◆ **AIM**
Shift every coordinate in the answers by adding 79 to each number, and rewrite the listing between the lines holding "You are a GUI" and "Action: pos(46,67)", inclusive, with its requests unchanged. Give only those lines.

◆ **EXTRACTED RECORDS**

====================

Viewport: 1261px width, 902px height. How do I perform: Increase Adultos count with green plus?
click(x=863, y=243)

====================

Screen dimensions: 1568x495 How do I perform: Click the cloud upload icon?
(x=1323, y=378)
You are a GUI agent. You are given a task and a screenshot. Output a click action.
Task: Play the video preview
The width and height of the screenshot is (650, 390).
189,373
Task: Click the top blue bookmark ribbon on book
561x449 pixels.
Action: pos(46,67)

====================

◆ **WRITTEN SOLUTION**
You are a GUI agent. You are given a task and a screenshot. Output a click action.
Task: Play the video preview
The width and height of the screenshot is (650, 390).
268,452
Task: Click the top blue bookmark ribbon on book
561x449 pixels.
Action: pos(125,146)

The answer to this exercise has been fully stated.